=== Text provided ===
Income before taxes for Banking decreased by $0.7 million, income before
taxes for Wealth Management increased by $0.3 million while corporate
expenses decreased by $0.3 million. The decrease in Banking was due to
lower noninterest income and higher noninterest expenses which were
partially offset by a higher net interest income and a lower provision
for loan losses. The increase in Wealth Management was due to higher
noninterest income. The decrease in corporate expenses was primarily due
to corporate contributions which occurred in the second quarter.

The effective tax rate for the third quarter of 2017 was 32.6% as
compared to 32.7% for the second quarter of 2017, and as compared to a
statutory rate of approximately 41.5% as the Company benefited from
reductions in taxes on income related to excess tax benefits resulting
from the exercise of stock awards in both periods.

Net interest income for Banking increased 2% from $28.1 million in the
second quarter of 2017 to $28.7 million in the third quarter of 2017 due
to a 3% increase in interest-earning assets. The net yield on interest
earning assets decreased from 2.92% in the second quarter of 2017 to
2.90% in the third quarter of 2017 as the increase in yield on interest
earning assets, from 3.52% to 3.55%, was offset by an increase in the
cost of interest-bearing liabilities, from 0.84% to 0.98%. The yield on
interest earning assets increased due to an increase in the yield on
loans from 3.70% to 3.73% as the yield on originations is higher than
the current yield on the existing loan portfolio. The increase in the
cost of interest-bearing liabilities was due to increased costs of
interest-bearing deposits, resulting from increases in deposit market
rates, and increased costs of borrowings as the average rate on FHLB
advances increased from 0.94% in the second quarter of 2017 to 1.20% in
the third quarter of 2017.

=== Stored data ===
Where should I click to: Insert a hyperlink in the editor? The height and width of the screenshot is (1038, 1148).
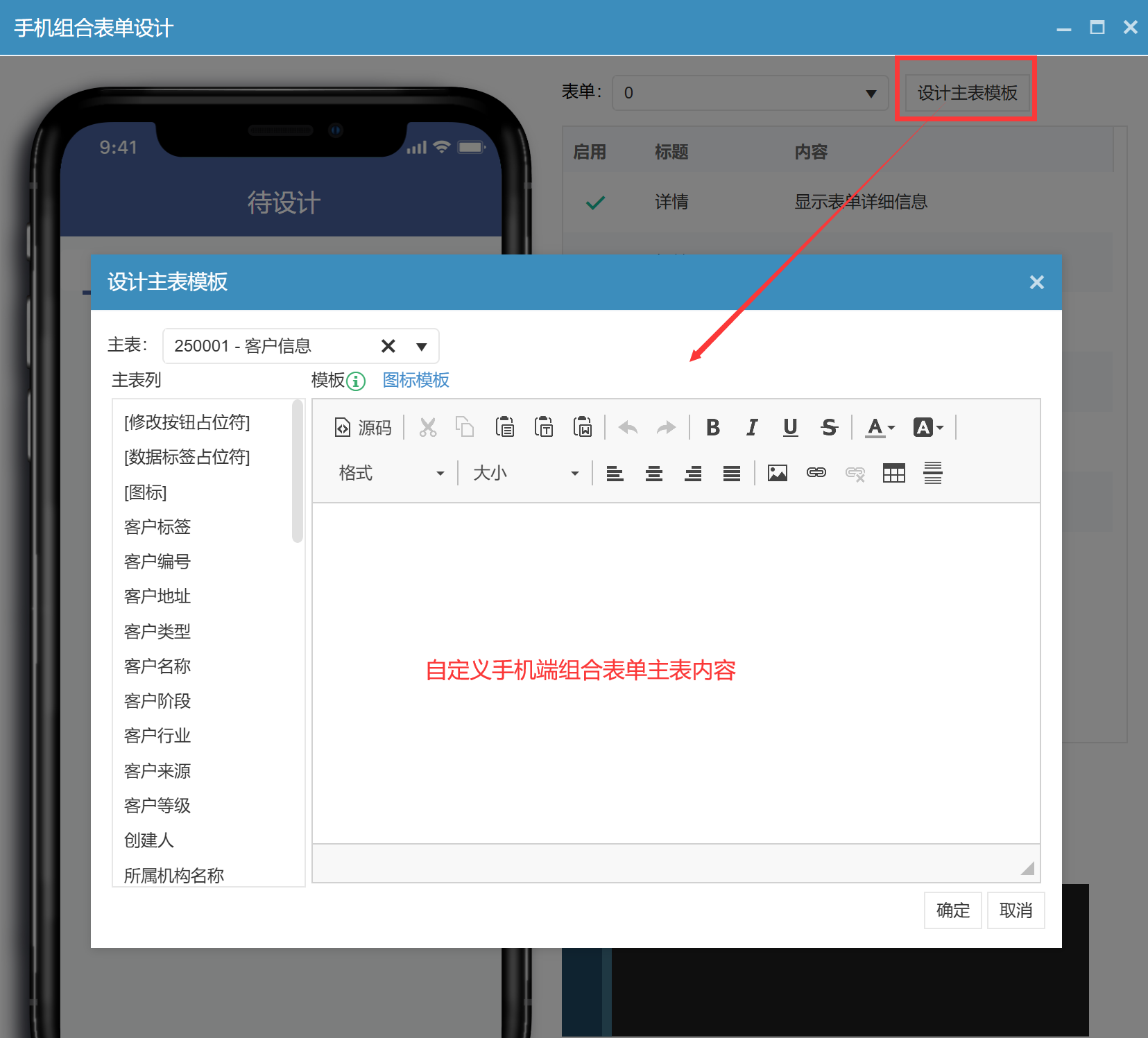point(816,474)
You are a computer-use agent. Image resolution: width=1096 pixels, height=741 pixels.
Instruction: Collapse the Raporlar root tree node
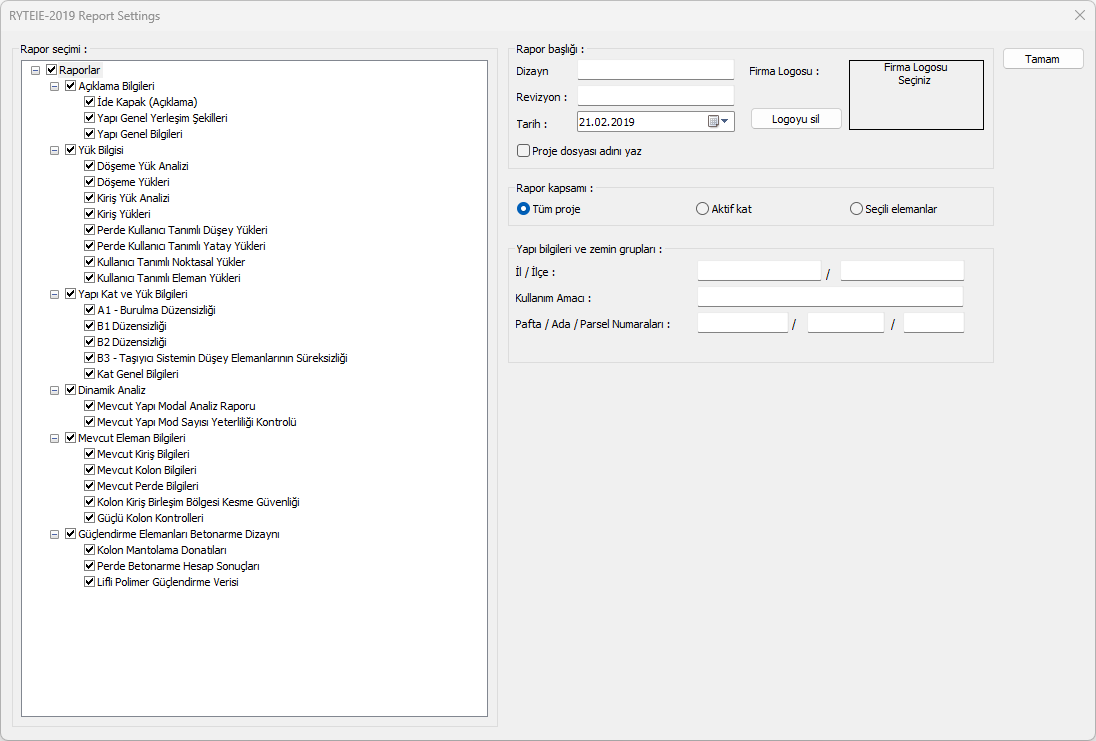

=== Required actions ===
1. Answer these questions from the quarterly earnings text:
(a) What was the effective tax rate for the third quarter of 2017?
(b) What was net interest income for Banking in the third quarter of 2017?
(c) What was the average rate on FHLB advances in the second quarter of 2017?
2. Write a continuation of the quarterly earnings text, starting after its final sentence.
The material stands apart from the quarterly earnings text.

=== Solved tasks ===
1.
(a) 32.6%
(b) $28.7 million
(c) 0.94%

2.
The provision for loan losses in the third quarter of 2017 was $0.7
million as compared to $1.1 million in the second quarter of 2017 as the
growth in outstanding loans in the third quarter of 2017 was 26% less
than the growth in loans in the second quarter of 2017.

Noninterest income for Banking decreased from $4.2 million in the second
quarter of 2017 to $4.0 million in the third quarter of 2017 as the gain
on sale of loans was $0.1 million lower in the third quarter.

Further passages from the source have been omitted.